Friday, August 17, 2012

Weekly reading, 8/17/12


I'm just back from a week of vacation, during which I fully expected to get to 75 books but ended up falling short because I got bogged down in two books I expected to like but didn't--in one case a nonfiction book where the author gave a fascinating interview on NPR, but his writing turned out to be overly dry and technical, the other a well-reviewed novel whose heroine was just too flaky for my tastes. Also, this was a road trip rather than a flight, so I didn't read while in transit. I did my share of the driving, and when my husband drove, I was enjoying the scenery. It was my first trip to the high desert on the eastern flanks of the Cascades in Washington and Oregon, even though I've lived in Western Washington since 1999.  I wouldn't want to live there--I love the lush forests and mild climate on this side of the mountains too much--but it's a spectacular place.

Anyway, here's what I did finish:

70) American Nations: A History of the Eleven Rival Regional Cultures of North America, by Colin Woodard. Looks at the impacts the founding populations of each American region had on the historical development and current cultures of the areas in question. At first I was dubious, but Woodard makes a convincing case.

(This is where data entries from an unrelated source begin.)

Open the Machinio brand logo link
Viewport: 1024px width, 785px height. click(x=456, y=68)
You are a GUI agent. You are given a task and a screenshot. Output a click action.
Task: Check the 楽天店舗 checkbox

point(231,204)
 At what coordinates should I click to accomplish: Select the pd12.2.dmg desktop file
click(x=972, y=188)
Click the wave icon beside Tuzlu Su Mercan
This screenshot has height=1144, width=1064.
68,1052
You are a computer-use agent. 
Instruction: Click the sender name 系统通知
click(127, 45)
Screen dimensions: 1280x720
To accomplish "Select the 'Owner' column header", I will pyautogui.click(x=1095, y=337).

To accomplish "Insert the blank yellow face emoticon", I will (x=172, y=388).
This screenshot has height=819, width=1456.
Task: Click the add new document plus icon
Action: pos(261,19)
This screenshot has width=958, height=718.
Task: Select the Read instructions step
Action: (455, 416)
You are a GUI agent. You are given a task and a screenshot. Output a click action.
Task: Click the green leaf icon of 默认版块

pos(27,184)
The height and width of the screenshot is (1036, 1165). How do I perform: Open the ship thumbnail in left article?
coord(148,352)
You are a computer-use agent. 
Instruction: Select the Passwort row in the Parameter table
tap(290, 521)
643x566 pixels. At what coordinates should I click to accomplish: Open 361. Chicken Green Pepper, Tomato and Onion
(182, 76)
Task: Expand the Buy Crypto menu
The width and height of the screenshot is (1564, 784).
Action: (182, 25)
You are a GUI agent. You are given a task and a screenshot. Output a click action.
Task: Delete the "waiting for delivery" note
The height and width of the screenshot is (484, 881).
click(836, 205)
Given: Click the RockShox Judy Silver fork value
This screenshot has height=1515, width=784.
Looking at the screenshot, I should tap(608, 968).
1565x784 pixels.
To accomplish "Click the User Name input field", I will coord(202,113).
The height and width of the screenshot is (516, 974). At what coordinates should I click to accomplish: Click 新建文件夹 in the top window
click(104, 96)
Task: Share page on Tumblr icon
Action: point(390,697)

71) Doukakis's Apprentice, by Sarah Morgan, won the 2012 Rita for best series contemporary romance, and deservedly so, I believe. A quick, romantic read that left me believing the hero and heroine truly were destined for happily ever after.

72) Colour, Class and the Victorians, by Douglas Lorimer. I read this as research for my WIP, an interracial romance set in 1813, so my chief focus was on the "before" of the book--race relations in late Georgian England.  But it was fascinating, and depressing, to read how British society actually grew more racist in the mid to late Victorian era as part of a general trend in Western thought, and one that took many forms. Religious? You could believe that blacks were descendants of Ham, and thereby condemned to perpetual servility. Secular? Well, it's survival of the fittest, and you get to define "fittest" as "whoever is on top at this precise moment in history, and, whaddya know, that's me!"